## MATERIAL FOR THIS EXERCISE
Content starts
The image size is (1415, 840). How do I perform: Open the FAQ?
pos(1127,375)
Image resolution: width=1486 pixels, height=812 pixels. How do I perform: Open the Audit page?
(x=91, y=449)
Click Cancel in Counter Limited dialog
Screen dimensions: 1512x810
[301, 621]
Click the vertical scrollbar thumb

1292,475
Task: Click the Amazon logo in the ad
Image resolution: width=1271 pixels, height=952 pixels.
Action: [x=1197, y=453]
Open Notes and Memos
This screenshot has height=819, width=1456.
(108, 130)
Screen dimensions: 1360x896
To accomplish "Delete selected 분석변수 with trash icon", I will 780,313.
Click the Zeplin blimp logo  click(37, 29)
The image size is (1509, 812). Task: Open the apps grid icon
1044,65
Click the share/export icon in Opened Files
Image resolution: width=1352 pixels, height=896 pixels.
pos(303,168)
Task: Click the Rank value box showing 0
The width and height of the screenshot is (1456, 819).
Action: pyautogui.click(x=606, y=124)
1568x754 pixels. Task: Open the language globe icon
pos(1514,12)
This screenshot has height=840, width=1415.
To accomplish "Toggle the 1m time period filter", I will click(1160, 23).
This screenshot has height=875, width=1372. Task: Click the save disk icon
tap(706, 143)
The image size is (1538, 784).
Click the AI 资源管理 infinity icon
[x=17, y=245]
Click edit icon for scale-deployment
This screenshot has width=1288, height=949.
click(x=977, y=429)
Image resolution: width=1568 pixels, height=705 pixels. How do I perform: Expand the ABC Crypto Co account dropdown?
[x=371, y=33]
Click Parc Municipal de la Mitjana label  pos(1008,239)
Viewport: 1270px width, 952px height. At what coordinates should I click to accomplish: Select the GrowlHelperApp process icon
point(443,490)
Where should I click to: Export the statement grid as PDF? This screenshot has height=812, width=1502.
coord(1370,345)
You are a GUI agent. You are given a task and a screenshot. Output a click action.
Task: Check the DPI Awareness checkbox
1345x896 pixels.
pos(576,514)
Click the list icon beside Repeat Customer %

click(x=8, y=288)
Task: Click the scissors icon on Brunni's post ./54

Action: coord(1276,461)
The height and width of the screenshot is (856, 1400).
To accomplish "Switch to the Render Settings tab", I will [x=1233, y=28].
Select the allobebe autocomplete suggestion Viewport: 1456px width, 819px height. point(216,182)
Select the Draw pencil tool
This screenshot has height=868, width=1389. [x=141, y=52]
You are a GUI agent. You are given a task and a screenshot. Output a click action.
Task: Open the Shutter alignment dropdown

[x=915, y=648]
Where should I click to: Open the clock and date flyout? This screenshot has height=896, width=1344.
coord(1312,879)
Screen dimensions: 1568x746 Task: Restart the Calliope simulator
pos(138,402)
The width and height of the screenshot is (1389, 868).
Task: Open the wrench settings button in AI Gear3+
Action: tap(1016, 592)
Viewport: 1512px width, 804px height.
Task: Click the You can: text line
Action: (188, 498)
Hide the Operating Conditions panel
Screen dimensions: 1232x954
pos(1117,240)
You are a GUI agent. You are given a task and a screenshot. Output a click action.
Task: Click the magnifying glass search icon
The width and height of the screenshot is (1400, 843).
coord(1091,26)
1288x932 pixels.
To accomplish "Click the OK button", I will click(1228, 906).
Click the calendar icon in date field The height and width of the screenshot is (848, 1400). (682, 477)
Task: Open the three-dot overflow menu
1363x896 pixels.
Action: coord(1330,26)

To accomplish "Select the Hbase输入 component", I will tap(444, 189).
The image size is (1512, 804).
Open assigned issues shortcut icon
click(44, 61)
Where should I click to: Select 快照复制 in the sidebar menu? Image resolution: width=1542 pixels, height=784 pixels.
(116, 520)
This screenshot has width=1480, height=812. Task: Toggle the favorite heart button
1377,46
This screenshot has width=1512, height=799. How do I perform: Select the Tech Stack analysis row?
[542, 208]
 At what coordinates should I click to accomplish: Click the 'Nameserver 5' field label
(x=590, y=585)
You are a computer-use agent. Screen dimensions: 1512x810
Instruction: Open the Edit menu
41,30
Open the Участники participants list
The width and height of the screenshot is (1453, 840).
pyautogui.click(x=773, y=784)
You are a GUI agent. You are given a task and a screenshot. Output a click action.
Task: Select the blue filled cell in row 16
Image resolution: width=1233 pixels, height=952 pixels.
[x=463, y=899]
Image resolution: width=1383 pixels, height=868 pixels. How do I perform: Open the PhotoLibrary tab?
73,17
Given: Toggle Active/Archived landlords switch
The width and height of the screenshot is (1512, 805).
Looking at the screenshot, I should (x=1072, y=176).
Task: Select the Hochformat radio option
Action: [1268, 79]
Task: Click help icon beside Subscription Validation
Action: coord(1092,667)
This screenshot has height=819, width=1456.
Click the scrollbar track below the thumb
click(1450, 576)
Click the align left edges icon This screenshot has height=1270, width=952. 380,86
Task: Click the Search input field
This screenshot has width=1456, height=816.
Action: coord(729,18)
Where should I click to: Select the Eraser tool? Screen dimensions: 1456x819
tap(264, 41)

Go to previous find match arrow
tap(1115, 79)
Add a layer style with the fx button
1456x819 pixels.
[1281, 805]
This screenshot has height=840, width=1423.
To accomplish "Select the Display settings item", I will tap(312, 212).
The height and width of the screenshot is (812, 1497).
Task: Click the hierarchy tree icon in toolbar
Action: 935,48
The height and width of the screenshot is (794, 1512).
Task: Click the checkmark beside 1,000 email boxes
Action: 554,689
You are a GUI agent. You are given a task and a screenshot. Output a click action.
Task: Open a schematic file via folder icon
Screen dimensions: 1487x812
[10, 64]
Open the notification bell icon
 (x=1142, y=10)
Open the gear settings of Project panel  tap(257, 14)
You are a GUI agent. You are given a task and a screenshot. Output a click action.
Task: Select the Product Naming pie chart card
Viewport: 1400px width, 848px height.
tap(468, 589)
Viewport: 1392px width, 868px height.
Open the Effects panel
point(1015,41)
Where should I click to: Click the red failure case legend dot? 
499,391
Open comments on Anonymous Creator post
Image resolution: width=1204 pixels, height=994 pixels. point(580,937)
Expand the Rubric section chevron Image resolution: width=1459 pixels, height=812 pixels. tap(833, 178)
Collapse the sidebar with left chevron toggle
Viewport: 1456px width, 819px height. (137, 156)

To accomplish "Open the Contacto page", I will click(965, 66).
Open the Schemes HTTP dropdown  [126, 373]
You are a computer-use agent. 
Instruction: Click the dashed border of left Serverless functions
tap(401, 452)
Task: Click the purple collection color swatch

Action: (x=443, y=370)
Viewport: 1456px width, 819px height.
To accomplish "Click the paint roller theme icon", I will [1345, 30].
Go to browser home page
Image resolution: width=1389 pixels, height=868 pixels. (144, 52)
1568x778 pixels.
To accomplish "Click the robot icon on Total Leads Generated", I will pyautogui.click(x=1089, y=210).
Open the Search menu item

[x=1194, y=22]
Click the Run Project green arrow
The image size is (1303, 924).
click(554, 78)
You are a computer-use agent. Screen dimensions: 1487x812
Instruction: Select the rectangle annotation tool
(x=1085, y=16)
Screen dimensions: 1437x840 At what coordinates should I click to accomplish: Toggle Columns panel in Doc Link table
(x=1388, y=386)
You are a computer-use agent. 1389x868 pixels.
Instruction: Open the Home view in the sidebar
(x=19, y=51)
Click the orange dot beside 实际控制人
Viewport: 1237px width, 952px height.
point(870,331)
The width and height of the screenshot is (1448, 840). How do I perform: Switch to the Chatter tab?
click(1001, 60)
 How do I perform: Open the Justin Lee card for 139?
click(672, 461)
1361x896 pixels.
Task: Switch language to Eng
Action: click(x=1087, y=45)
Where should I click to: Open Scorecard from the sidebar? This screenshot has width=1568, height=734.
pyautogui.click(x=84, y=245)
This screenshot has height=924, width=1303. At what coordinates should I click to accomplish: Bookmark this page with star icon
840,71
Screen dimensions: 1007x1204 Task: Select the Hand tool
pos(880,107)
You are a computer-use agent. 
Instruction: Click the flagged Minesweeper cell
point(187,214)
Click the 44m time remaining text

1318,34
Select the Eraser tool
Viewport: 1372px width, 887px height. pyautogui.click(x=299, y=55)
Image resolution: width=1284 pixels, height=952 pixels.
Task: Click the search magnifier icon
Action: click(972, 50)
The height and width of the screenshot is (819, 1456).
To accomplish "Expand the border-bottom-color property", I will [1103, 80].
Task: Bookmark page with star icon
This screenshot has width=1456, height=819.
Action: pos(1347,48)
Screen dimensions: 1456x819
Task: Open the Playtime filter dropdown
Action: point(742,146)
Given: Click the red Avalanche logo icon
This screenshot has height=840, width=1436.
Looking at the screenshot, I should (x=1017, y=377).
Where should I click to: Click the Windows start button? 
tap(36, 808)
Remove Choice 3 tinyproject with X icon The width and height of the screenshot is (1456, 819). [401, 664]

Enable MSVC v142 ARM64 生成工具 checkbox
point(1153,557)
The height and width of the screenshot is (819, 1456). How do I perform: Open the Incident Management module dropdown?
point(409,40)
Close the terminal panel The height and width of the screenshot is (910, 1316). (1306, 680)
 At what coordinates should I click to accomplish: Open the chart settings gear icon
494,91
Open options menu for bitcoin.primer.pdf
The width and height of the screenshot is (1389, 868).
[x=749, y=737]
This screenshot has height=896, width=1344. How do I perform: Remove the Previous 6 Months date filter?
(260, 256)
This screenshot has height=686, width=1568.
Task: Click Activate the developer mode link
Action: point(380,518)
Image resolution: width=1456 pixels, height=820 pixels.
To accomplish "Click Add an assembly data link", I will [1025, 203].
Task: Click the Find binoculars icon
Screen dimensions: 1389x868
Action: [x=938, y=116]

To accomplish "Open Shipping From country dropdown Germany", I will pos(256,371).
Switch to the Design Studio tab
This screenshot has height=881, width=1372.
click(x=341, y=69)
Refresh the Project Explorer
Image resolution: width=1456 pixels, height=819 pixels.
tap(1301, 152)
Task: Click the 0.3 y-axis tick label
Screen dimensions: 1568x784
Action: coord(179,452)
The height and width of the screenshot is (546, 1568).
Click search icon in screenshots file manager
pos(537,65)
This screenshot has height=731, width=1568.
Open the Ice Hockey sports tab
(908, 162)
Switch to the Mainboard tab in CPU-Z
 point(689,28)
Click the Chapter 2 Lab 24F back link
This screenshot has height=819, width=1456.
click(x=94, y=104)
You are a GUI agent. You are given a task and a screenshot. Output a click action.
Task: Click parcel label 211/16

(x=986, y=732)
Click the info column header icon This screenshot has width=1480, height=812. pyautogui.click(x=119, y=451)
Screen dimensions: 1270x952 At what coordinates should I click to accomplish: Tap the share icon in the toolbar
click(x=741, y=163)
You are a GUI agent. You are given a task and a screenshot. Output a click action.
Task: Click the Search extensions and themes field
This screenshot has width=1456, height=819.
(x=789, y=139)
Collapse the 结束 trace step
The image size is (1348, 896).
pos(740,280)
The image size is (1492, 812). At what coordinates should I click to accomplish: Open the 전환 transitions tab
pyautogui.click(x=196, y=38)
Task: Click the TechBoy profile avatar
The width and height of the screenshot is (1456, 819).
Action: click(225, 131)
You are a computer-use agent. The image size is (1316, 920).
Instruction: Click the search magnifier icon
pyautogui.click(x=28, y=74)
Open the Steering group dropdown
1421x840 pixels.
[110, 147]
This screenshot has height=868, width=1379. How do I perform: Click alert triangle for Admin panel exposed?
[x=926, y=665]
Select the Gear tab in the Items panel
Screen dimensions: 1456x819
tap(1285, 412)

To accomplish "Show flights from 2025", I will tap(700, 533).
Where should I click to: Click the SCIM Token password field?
Content ends
## ASSIGNMENT
Reproduce exactly the line that holds "Instruction: Click the search magnifier icon", then every line after it, ending with the final line of the records above.

## TASK ANSWER
Instruction: Click the search magnifier icon
pyautogui.click(x=28, y=74)
Open the Steering group dropdown
1421x840 pixels.
[110, 147]
This screenshot has height=868, width=1379. How do I perform: Click alert triangle for Admin panel exposed?
[x=926, y=665]
Select the Gear tab in the Items panel
Screen dimensions: 1456x819
tap(1285, 412)

To accomplish "Show flights from 2025", I will tap(700, 533).
Where should I click to: Click the SCIM Token password field?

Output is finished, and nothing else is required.